WHAT YOU ARE ASKED TO DO ▸ The expected output is the complete listing, copied exactly.

PROVIDED DATA ▸
········

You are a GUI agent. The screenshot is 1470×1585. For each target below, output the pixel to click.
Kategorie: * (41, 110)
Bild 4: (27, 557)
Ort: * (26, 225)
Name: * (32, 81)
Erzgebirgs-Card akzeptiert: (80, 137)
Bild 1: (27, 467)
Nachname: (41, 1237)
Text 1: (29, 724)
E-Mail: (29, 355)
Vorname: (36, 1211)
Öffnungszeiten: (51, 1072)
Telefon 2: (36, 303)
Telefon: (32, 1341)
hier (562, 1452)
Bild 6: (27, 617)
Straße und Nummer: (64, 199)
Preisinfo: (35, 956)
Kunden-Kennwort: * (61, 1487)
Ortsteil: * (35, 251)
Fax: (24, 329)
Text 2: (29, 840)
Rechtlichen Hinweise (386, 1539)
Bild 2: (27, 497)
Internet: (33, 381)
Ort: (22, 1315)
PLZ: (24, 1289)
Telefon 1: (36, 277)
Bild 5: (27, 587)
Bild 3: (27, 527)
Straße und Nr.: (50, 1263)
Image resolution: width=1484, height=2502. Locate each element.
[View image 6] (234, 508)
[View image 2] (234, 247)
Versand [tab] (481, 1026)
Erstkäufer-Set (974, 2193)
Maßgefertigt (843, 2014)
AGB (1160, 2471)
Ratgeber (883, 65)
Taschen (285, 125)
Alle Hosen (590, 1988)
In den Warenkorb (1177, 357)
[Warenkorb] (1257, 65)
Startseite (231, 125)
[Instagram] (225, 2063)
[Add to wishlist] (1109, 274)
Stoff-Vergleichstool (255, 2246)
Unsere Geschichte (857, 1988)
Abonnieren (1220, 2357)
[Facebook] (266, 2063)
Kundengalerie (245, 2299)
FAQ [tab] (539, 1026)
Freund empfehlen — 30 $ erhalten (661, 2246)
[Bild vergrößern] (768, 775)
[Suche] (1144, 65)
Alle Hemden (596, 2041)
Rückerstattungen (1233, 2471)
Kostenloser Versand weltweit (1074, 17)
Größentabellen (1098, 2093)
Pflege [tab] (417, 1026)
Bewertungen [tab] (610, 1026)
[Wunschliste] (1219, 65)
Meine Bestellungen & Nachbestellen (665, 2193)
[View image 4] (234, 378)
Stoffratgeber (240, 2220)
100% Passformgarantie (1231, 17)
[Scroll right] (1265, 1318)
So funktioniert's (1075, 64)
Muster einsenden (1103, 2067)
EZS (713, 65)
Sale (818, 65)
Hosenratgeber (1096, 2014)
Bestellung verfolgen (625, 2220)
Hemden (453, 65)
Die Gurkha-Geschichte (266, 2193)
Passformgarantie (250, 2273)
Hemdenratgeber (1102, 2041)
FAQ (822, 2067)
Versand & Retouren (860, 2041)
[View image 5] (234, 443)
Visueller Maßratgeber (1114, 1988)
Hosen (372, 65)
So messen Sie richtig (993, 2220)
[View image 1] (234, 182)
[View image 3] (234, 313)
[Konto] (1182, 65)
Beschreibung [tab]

········

ANSWER TO THE PROBLEM ▸
You are a GUI agent. The screenshot is 1470×1585. For each target below, output the pixel to click.
Kategorie: * (41, 110)
Bild 4: (27, 557)
Ort: * (26, 225)
Name: * (32, 81)
Erzgebirgs-Card akzeptiert: (80, 137)
Bild 1: (27, 467)
Nachname: (41, 1237)
Text 1: (29, 724)
E-Mail: (29, 355)
Vorname: (36, 1211)
Öffnungszeiten: (51, 1072)
Telefon 2: (36, 303)
Telefon: (32, 1341)
hier (562, 1452)
Bild 6: (27, 617)
Straße und Nummer: (64, 199)
Preisinfo: (35, 956)
Kunden-Kennwort: * (61, 1487)
Ortsteil: * (35, 251)
Fax: (24, 329)
Text 2: (29, 840)
Rechtlichen Hinweise (386, 1539)
Bild 2: (27, 497)
Internet: (33, 381)
Ort: (22, 1315)
PLZ: (24, 1289)
Telefon 1: (36, 277)
Bild 5: (27, 587)
Bild 3: (27, 527)
Straße und Nr.: (50, 1263)
Image resolution: width=1484, height=2502. Locate each element.
[View image 6] (234, 508)
[View image 2] (234, 247)
Versand [tab] (481, 1026)
Erstkäufer-Set (974, 2193)
Maßgefertigt (843, 2014)
AGB (1160, 2471)
Ratgeber (883, 65)
Taschen (285, 125)
Alle Hosen (590, 1988)
In den Warenkorb (1177, 357)
[Warenkorb] (1257, 65)
Startseite (231, 125)
[Instagram] (225, 2063)
[Add to wishlist] (1109, 274)
Stoff-Vergleichstool (255, 2246)
Unsere Geschichte (857, 1988)
Abonnieren (1220, 2357)
[Facebook] (266, 2063)
Kundengalerie (245, 2299)
FAQ [tab] (539, 1026)
Freund empfehlen — 30 $ erhalten (661, 2246)
[Bild vergrößern] (768, 775)
[Suche] (1144, 65)
Alle Hemden (596, 2041)
Rückerstattungen (1233, 2471)
Kostenloser Versand weltweit (1074, 17)
Größentabellen (1098, 2093)
Pflege [tab] (417, 1026)
Bewertungen [tab] (610, 1026)
[Wunschliste] (1219, 65)
Meine Bestellungen & Nachbestellen (665, 2193)
[View image 4] (234, 378)
Stoffratgeber (240, 2220)
100% Passformgarantie (1231, 17)
[Scroll right] (1265, 1318)
So funktioniert's (1075, 64)
Muster einsenden (1103, 2067)
EZS (713, 65)
Sale (818, 65)
Hosenratgeber (1096, 2014)
Bestellung verfolgen (625, 2220)
Hemden (453, 65)
Die Gurkha-Geschichte (266, 2193)
Passformgarantie (250, 2273)
Hemdenratgeber (1102, 2041)
FAQ (822, 2067)
Versand & Retouren (860, 2041)
[View image 5] (234, 443)
Visueller Maßratgeber (1114, 1988)
Hosen (372, 65)
So messen Sie richtig (993, 2220)
[View image 1] (234, 182)
[View image 3] (234, 313)
[Konto] (1182, 65)
Beschreibung [tab]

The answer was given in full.